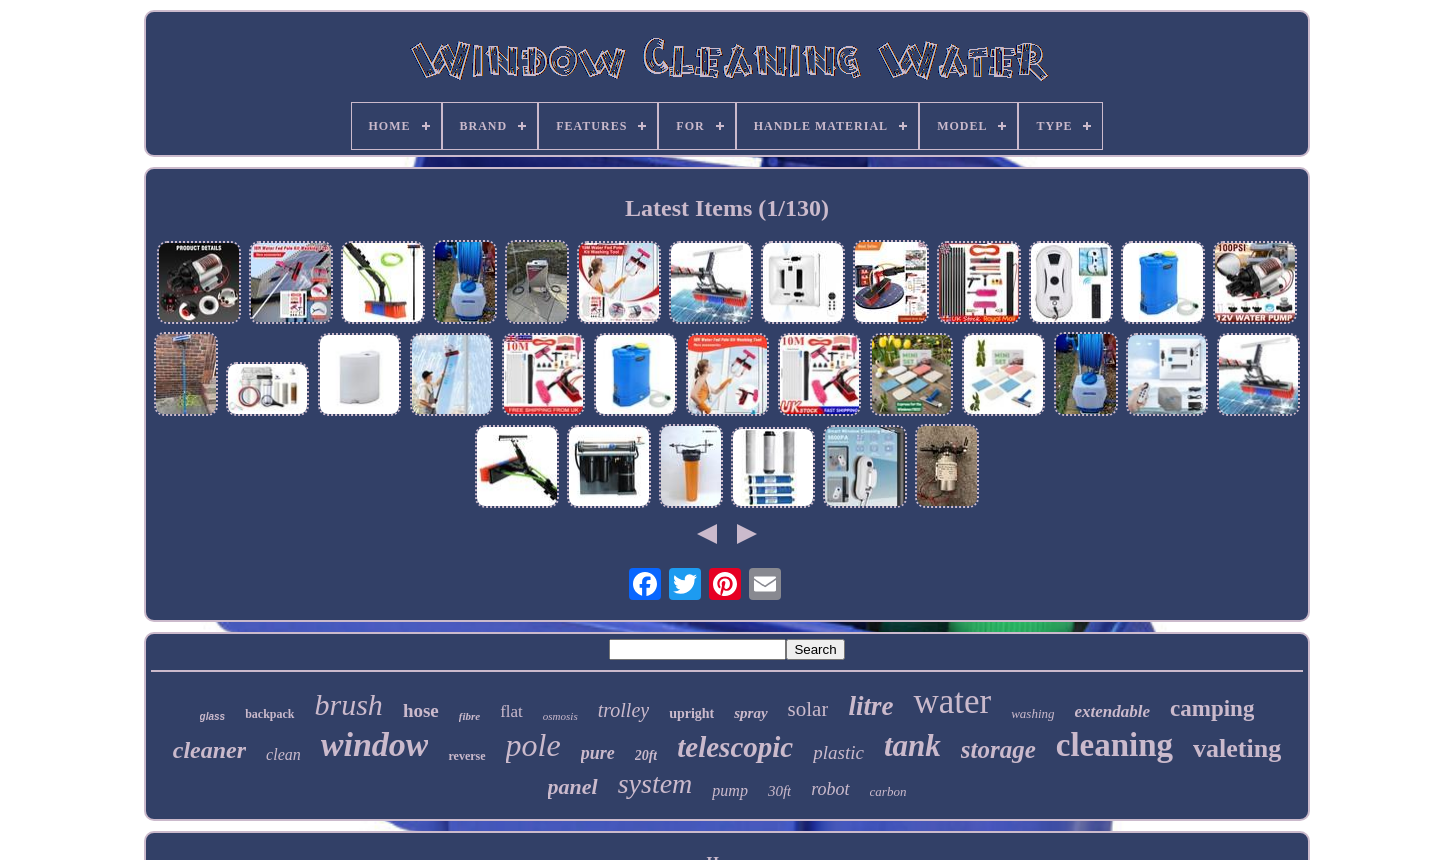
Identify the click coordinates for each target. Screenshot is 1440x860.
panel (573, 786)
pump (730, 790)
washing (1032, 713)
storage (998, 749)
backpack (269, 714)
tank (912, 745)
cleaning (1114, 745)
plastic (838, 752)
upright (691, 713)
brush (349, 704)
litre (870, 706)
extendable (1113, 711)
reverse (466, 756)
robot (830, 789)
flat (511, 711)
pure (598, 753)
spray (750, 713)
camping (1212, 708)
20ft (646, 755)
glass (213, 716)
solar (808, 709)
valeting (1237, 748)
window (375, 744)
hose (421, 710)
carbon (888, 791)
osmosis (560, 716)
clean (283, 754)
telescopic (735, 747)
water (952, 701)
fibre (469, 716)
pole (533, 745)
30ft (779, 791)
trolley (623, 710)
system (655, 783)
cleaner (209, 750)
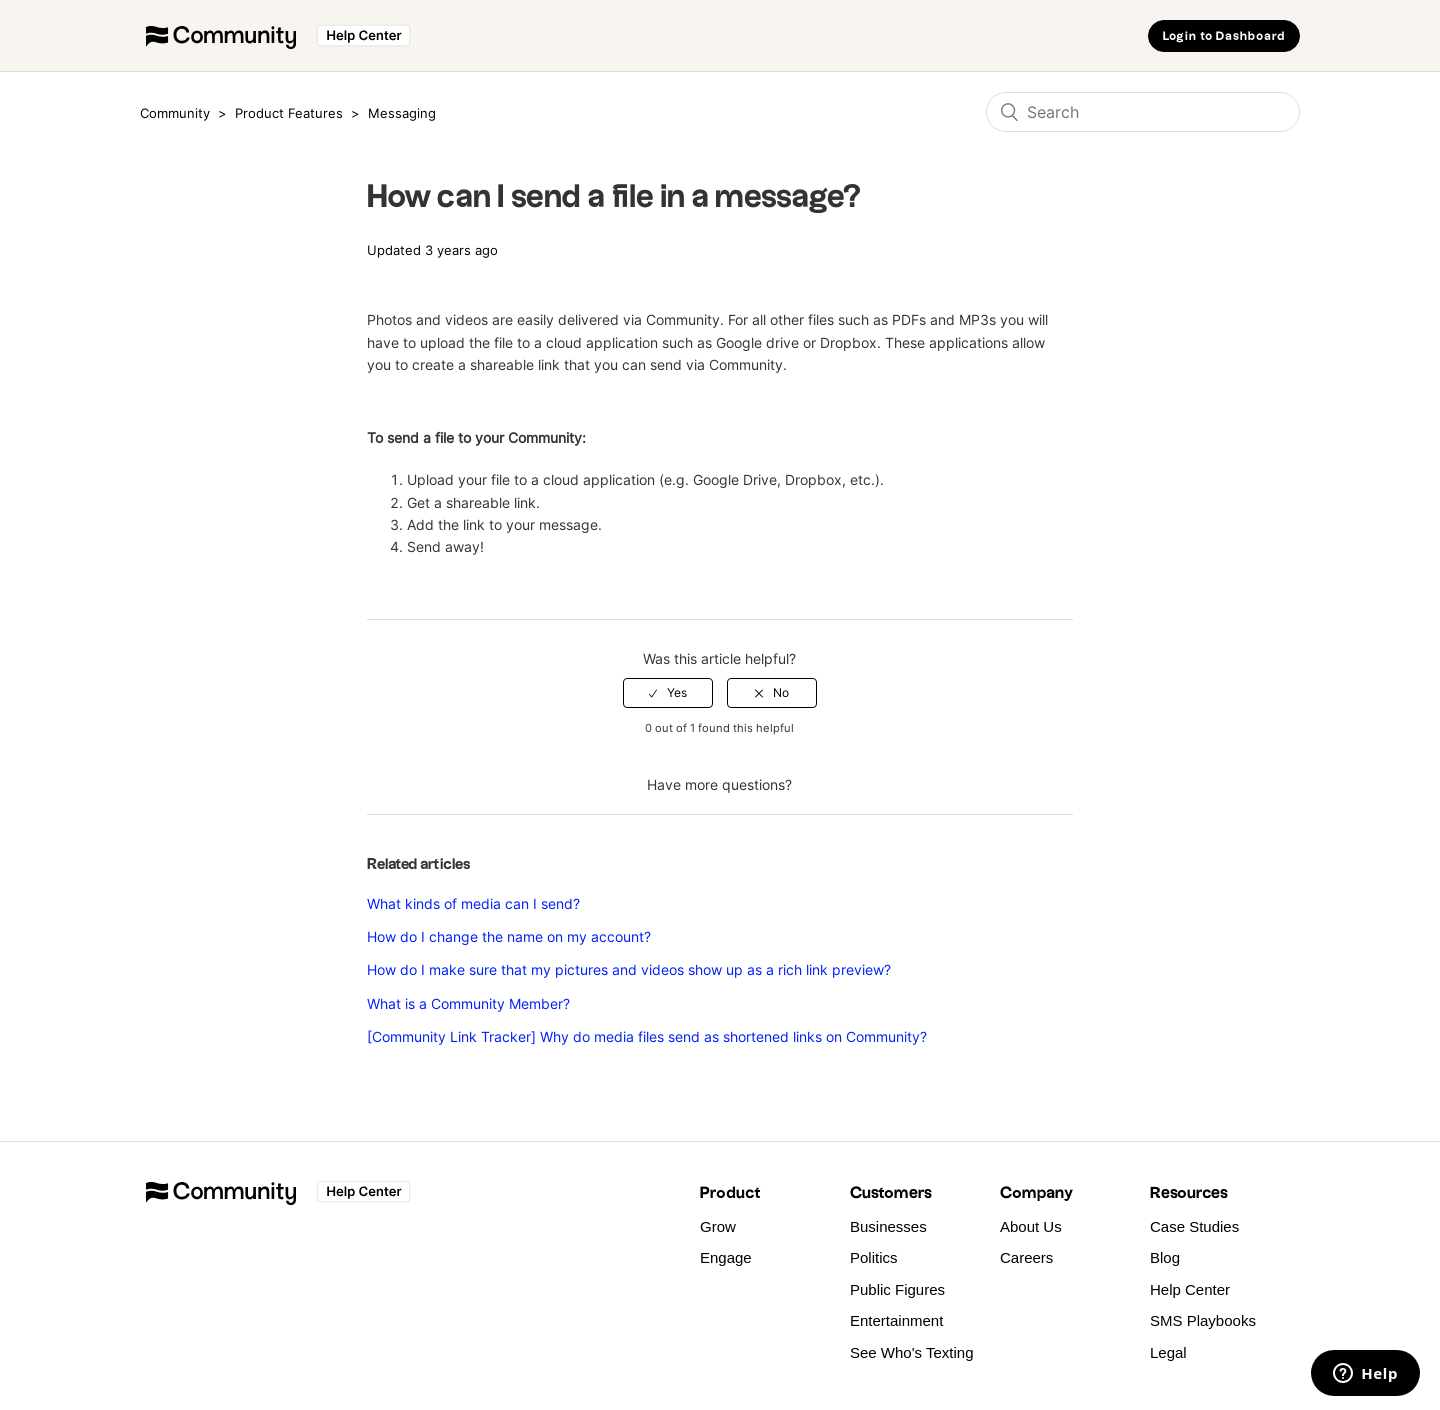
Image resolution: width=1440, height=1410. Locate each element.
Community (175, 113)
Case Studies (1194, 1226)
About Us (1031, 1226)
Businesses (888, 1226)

* * * *

Rewrite the material from the line holding "clean (283, 754)" through the end, inclusive, with "trolley" changed to "cart" and nothing else altered. Leave the pictures out.

clean (283, 754)
telescopic (735, 747)
water (952, 701)
fibre (469, 716)
pole (533, 745)
30ft (779, 791)
cart (623, 710)
system (655, 783)
cleaner (209, 750)
Image resolution: width=1440, height=1410. Locate each element.
Community (175, 113)
Case Studies (1194, 1226)
About Us (1031, 1226)
Businesses (888, 1226)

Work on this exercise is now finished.